Predicting Calls To Police

Brian Ross
5 min readNov 22, 2019

The data for this model can be found at the City of Detroit Open Data Portal.

Goal

The goal of this project is to predict the frequency of 911 calls to the police for a given geographic area on a specified date.

2.5 million 911 calls in Detroit

Processing The Data

I started with loading the data set and pruning it down to only the necessary information. The original data set contains all information for every 911 call within Detroit over a 3 year period. This amounts to over 2.5 million observations. To start with I pruned the data down to only those columns that would be needed later. Next step was to parse through the call descriptions and retain only those observations which contained calls directed to the police. The information that was valid for the purposes of this model was that relating to location and time. The call timestamp was broken down to year, week, month, day of week, day and the part of day using the following function:

The next step was to separate the locations into distinct geographical spaces. After filtering for geographic outliers a function was designed to create essentially what is a grid of the Detroit area and then assign to each observation the latitude and longitude grid space in which it exists. After all this has been done then we can group all the observations by their locations in time and space allowing us to have a tally of the total number of events for each grid space during a given date and time.

Heatmap of the locations of 911 calls to police in Detroit

One of the things that I noticed while working on this model was that with just geographic and date time information alone resulted in a model that was tuned strictly to the geographic trends. In other words those areas with high amounts of 911 calls remained so no matter what the date.
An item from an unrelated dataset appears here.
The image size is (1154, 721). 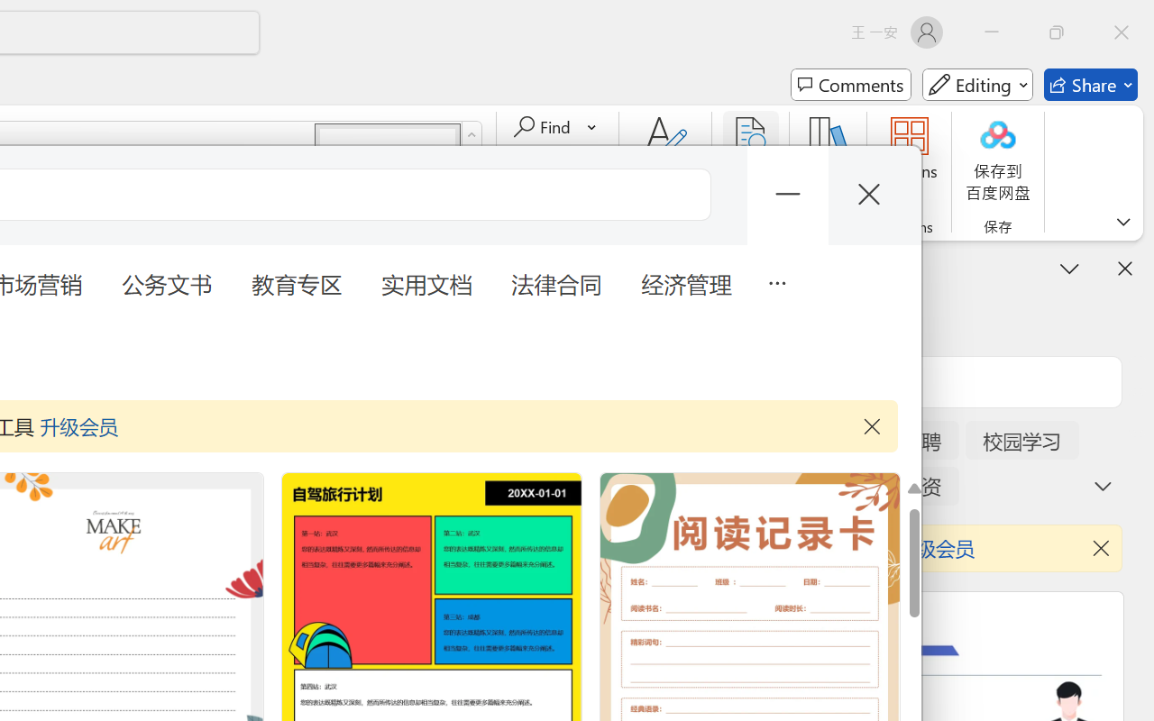 What do you see at coordinates (1122, 221) in the screenshot?
I see `'Ribbon Display Options'` at bounding box center [1122, 221].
My hypothesis was that finding other information to add to this would result in more variance and thus a better model. This ended up being correct as I decided to flag those dates which were holidays or major events like the Super Bowl, as well as incorporating the weather data for the area(temperatures, type of weather and weather or not there was a severe weather event for the day). Doing so proved to be fruitful as it improved the model score by 5%. I plan to implement more features at a later date.

Selecting A Model

As is best practice I began with a baseline which produced the following:

The best performing linear model, logistic regression, was only able to equal the baseline model but this was to be expected due to the nature of the data. The model that was essentially selected was a Random Forest Regressor, which proved a significant improvement over the baseline.

Looking at the feature importances reveals that the geographic data still holds the most weight when it comes to making a prediction here, however it was good to see some of the added features playing a role as well. It is important to know that this is a significant limitation of the model as it exists now.
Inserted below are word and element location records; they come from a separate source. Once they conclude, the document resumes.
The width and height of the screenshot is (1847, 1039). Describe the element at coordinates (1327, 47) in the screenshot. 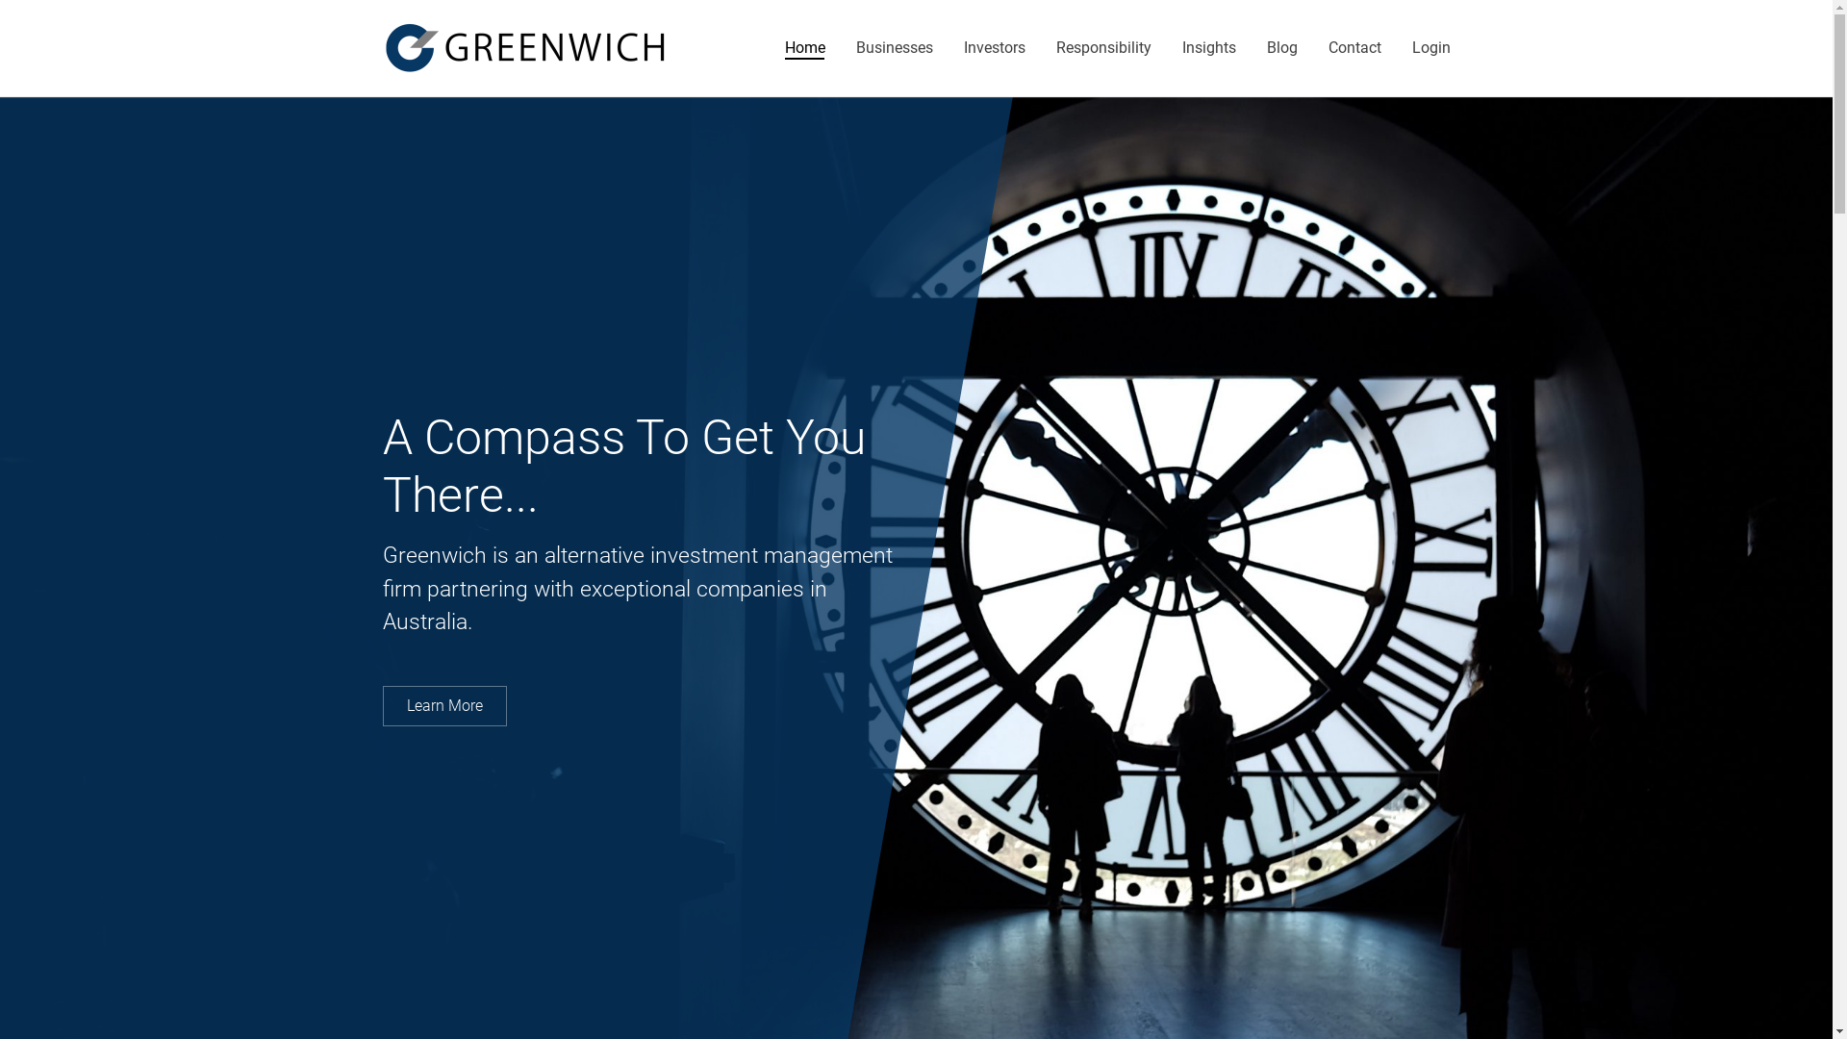

I see `'Contact'` at that location.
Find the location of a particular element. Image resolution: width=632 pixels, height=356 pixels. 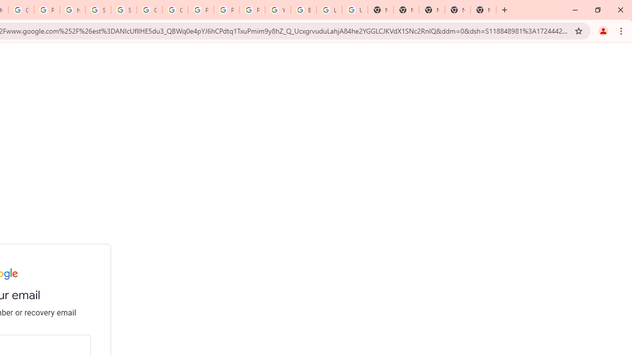

'https://scholar.google.com/' is located at coordinates (72, 10).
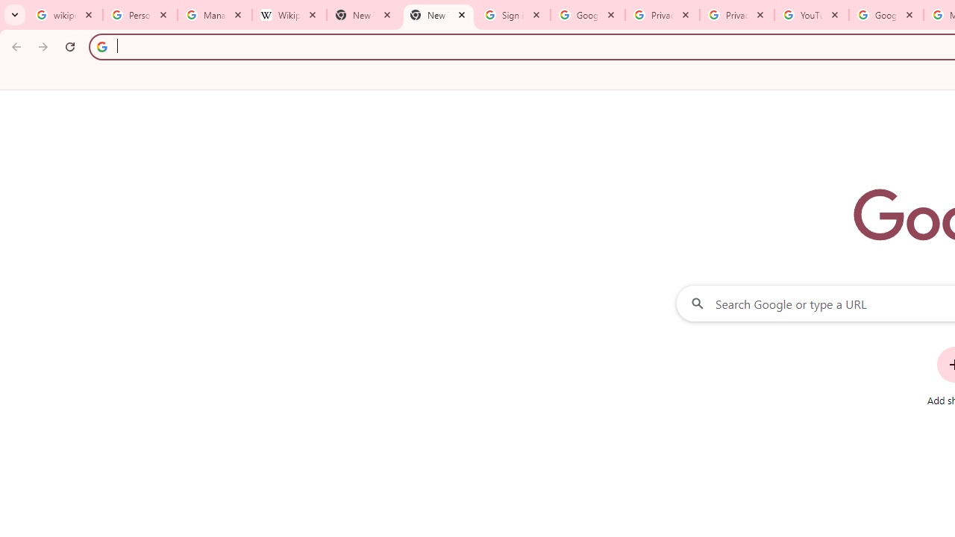 This screenshot has height=537, width=955. Describe the element at coordinates (214, 15) in the screenshot. I see `'Manage your Location History - Google Search Help'` at that location.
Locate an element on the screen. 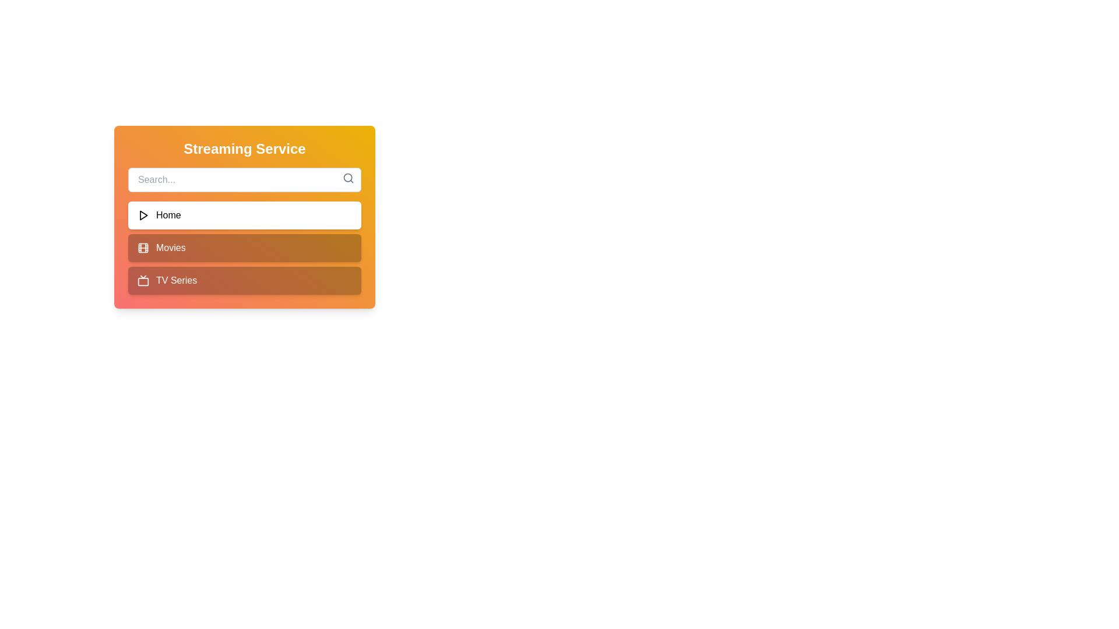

Using partial dependence plots we can see how predictions vary from observation to observation with an individual feature. The feature I chose here was the part of day.

With this we can see rather clearly that 911 calls increase during the night hours and then die back down as morning approaches.

Trying Out The Model

The final step is to take the model for a spin so to say. For this I predicted for a future date of 15 May 2020, with a high of 70 degrees and low of 65, and clear skies. The result was as follows, but we will have to wait and see how accurate the model was.

Conclusion

There are some obvious limitations to modelling this kind of data, the biggest being how tuned the model becomes to the geographic locations. One way of saying that high crime areas perhaps tend to stay high crime. The other is that we would want to strongly consider what if any biases are included in the model. Lastly, predicting things like this is incredibly difficult and any implementation of models like these should be taken at face-value. However I do see tremendous room for improvement and fine tuning, and I think eventually this could become an important tool for law enforcement or other first responders.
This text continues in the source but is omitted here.